Il est très difficile de lutter contre le duo Trump-Musk. C’est une fusion inquiétante entre le populisme et le nouveau capitalisme hi-tech. Trump a menti en permanence pendant la campagne et Musk a utilisé une plateforme qui devrait rester neutre, X, et toute sa puissance financière pour amplifier les fake news. Ce mélange de mensonge et d’argent et de puissance numérique est vraiment l’aspect le plus effrayant pour la démocratie, aux États-Unis comme ailleurs.

Comment les relations entre les États-Unis et l’Union européenne vont-elles évoluer ?
J’espère vraiment que l’Europe se réveillera cette fois-ci. Elle risque beaucoup dans cette phase de changements géopolitiques et économiques mondiaux. Le danger est très élevé, surtout dans la perspective d’une possible réorganisation de l’ordre mondial, dans laquelle les seuls protagonistes pourraient être Washington et Pékin. Si elle ne devient pas une puissance militaire et industrielle, l’Europe pourrait être écrasée. L’UE ne peut espérer agir avec l’efficacité et la rapidité nécessaires si elle conserve son droit de veto et si elle laisse Orban la faire attendre six mois avant de sanctionner la Russie ou de bloquer les sanctions contre la Chine. Nous avons besoin d’investissements publics et privés, ainsi que d’une révision des traités. C’est le moment de faire des choix importants, mais il faut avoir le courage de les faire.

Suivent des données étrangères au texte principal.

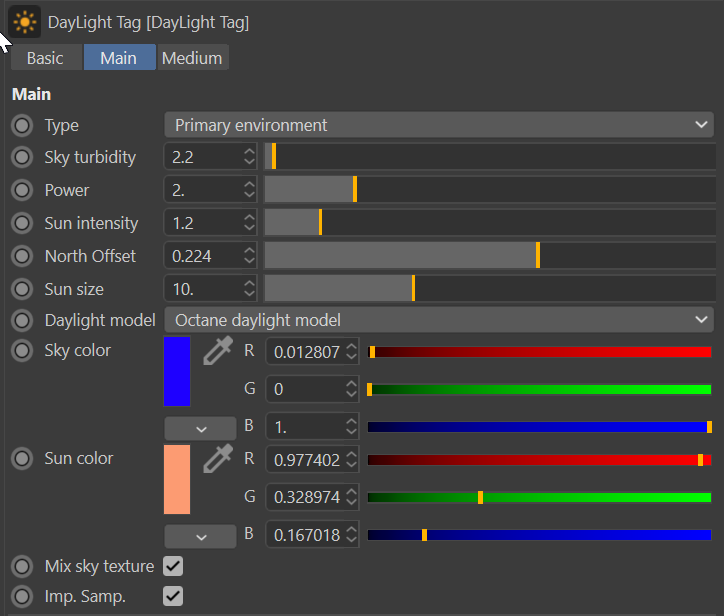Open the Medium tab
Image resolution: width=724 pixels, height=616 pixels.
(192, 58)
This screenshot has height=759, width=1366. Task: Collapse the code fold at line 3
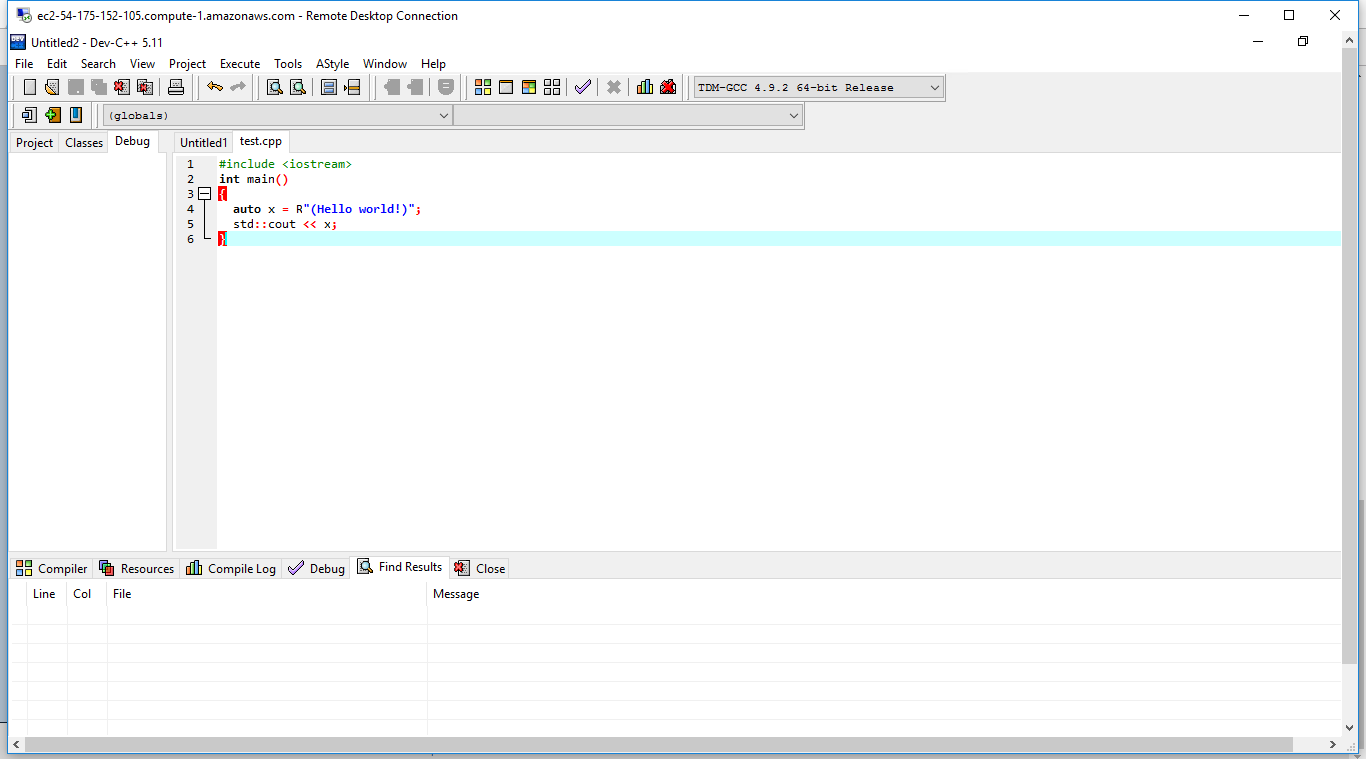(x=205, y=194)
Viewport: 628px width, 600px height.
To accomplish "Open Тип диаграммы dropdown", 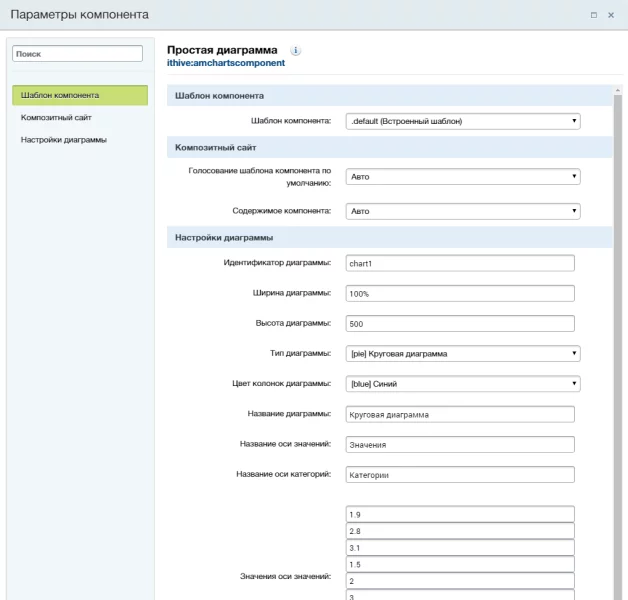I will 462,353.
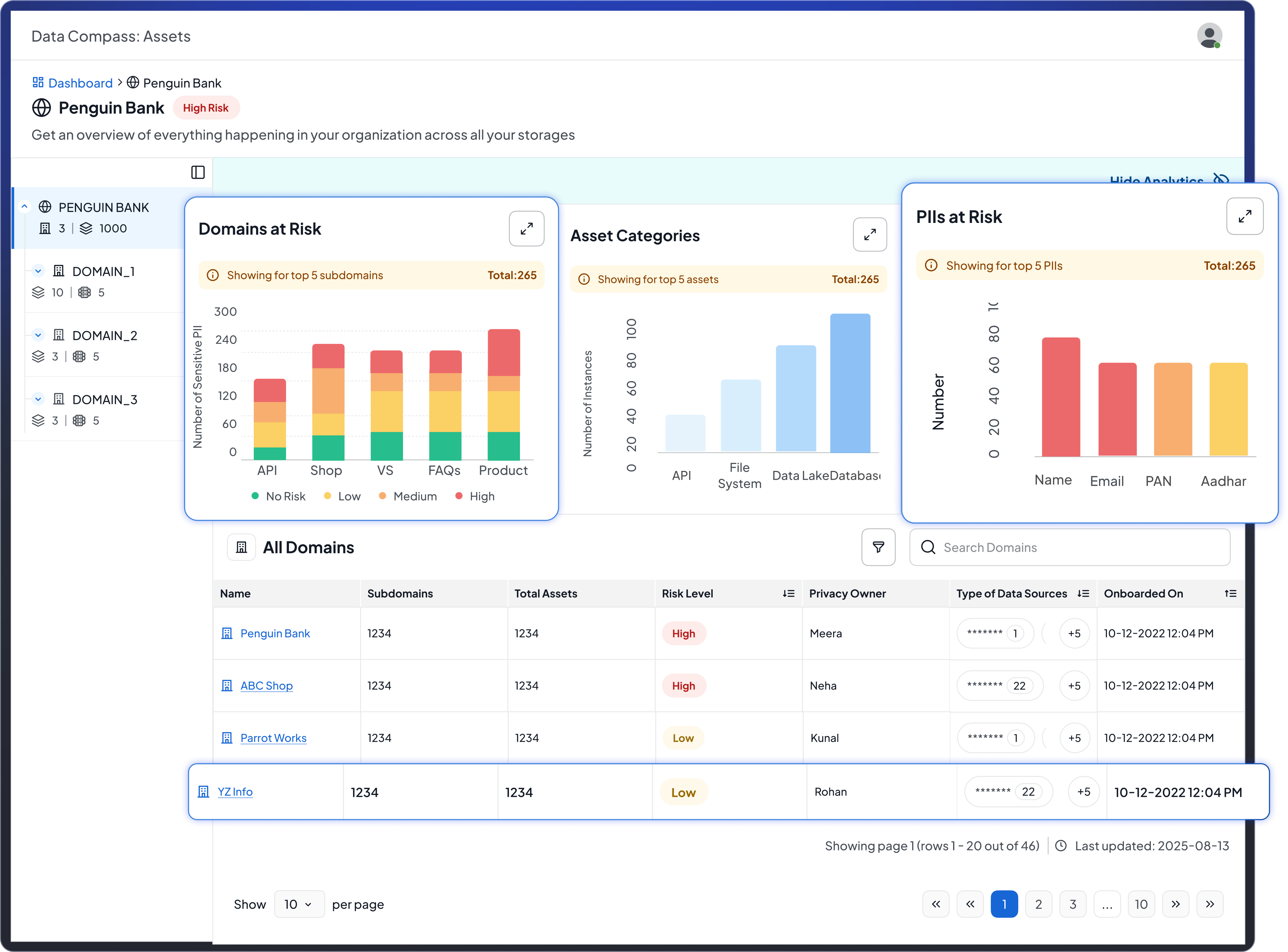Collapse the sidebar panel icon
The width and height of the screenshot is (1288, 952).
(198, 172)
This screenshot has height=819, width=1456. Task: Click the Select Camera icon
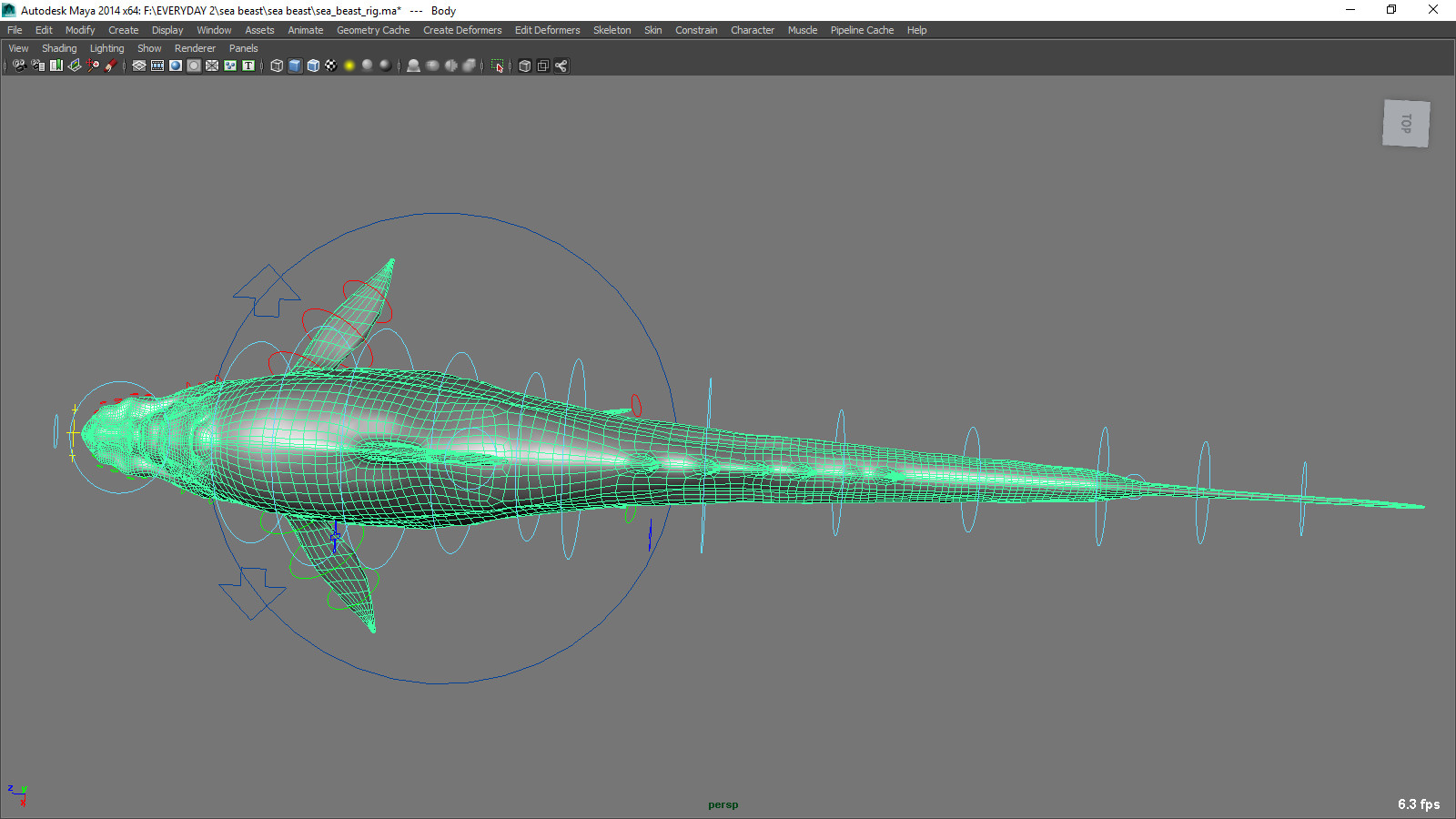click(20, 66)
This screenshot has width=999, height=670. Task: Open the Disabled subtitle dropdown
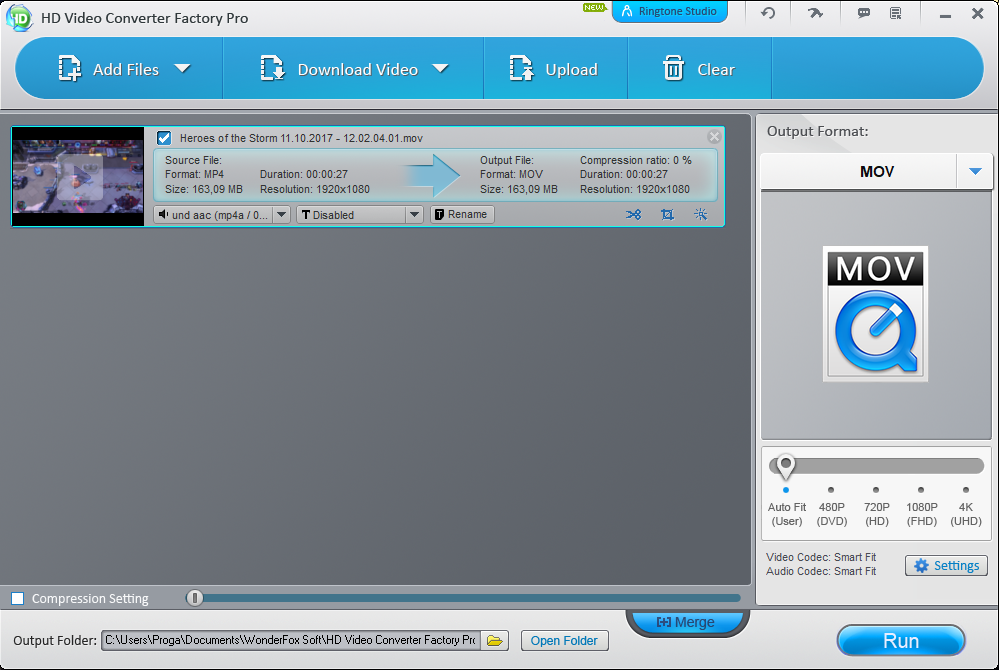pyautogui.click(x=414, y=214)
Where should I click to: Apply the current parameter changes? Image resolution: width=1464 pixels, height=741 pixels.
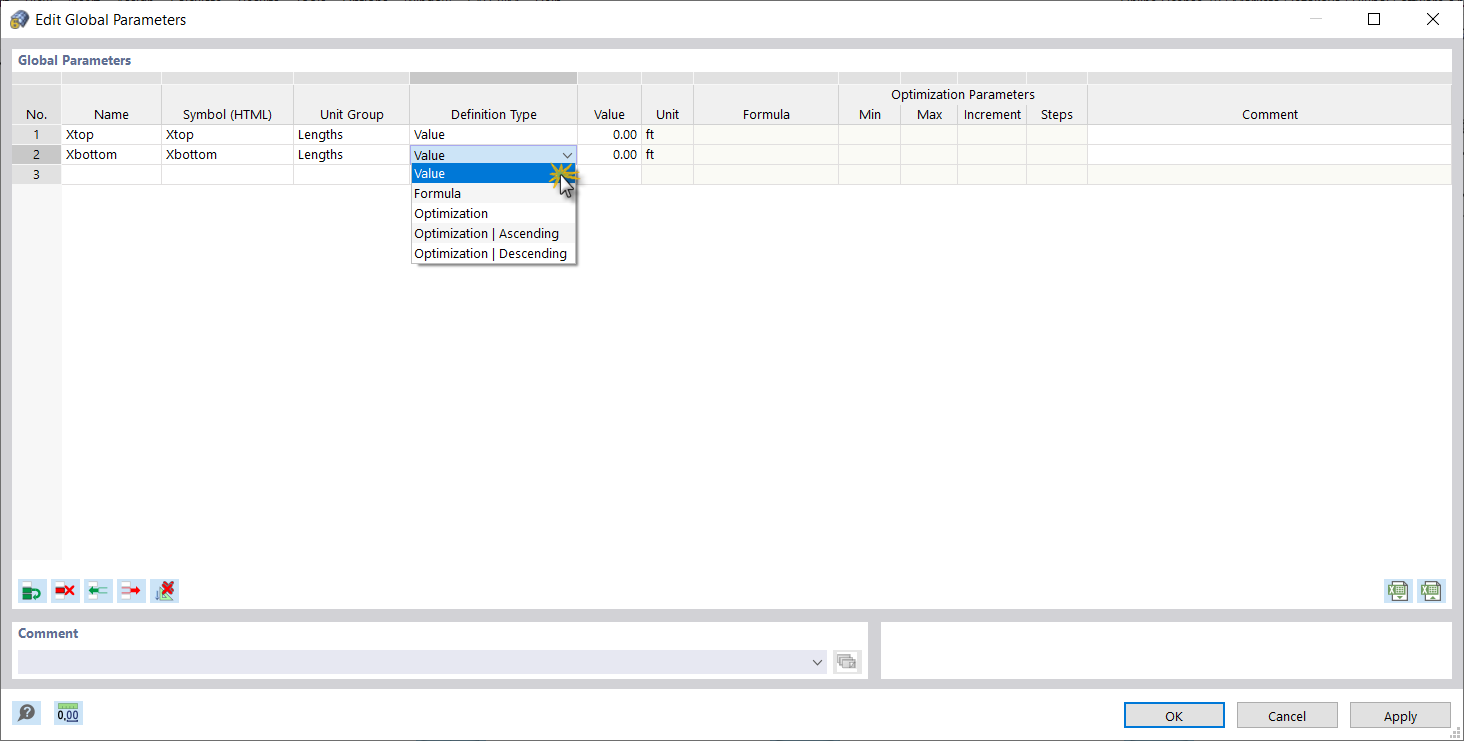1400,714
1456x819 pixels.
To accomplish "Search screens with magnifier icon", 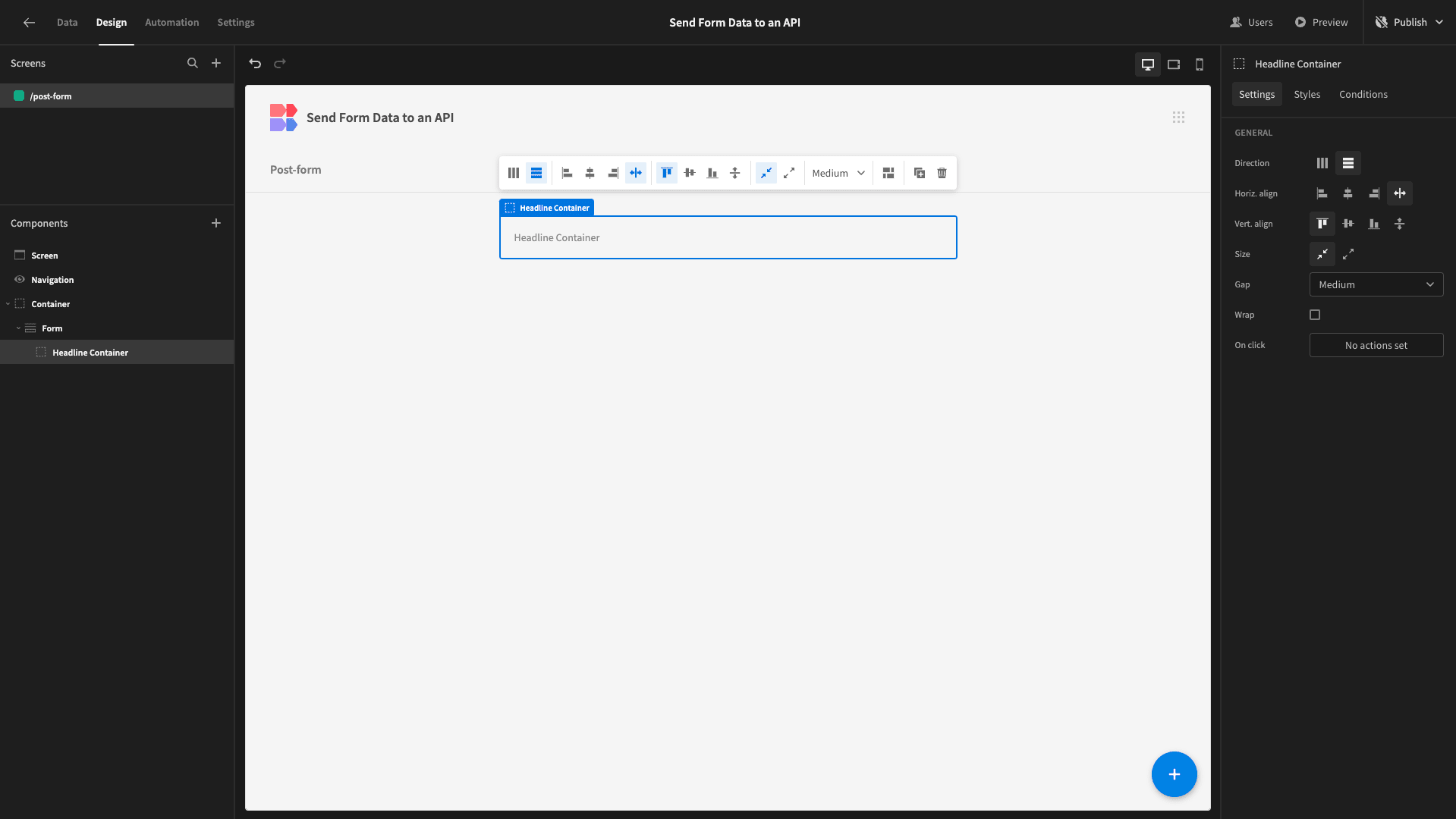I will pyautogui.click(x=193, y=64).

Trump a aussi gagné en promettant de mettre fin à la guerre en Ukraine et au Moyen-Orient. Qu’en pensez-vous ?
Je pense que si nous devions arrêter la guerre en Ukraine aujourd’hui, nous le ferions selon les conditions de Poutine et je pense que ce serait inacceptable. L’Ukraine a le droit d’être indépendante, de s’autodéterminer et de rejoindre l’UE et l’OTAN. Elle ne peut pas être le dictateur d’un autre pays et décider à la place de ses citoyens. Si Trump utilise ensuite le poids et la volonté des États-Unis pour promouvoir une solution qui garantisse les principes démocratiques et le respect de l’indépendance ukrainienne, ce serait certainement une bonne nouvelle.

Qu’en est-il du Moyen-Orient ?
Je pense que l’impulsion de Trump pourrait être positive en ce qui concerne le rôle de l’Arabie saoudite, mais c’est lui qui a promu les Accords d’Abraham. Mais voyons ce qu’il fera en ce qui concerne le désir de Netanyahou de faire tomber le régime iranien. Sur ce point, il ne s’est pas encore exprimé, mais c’est le principal enjeu dans la région.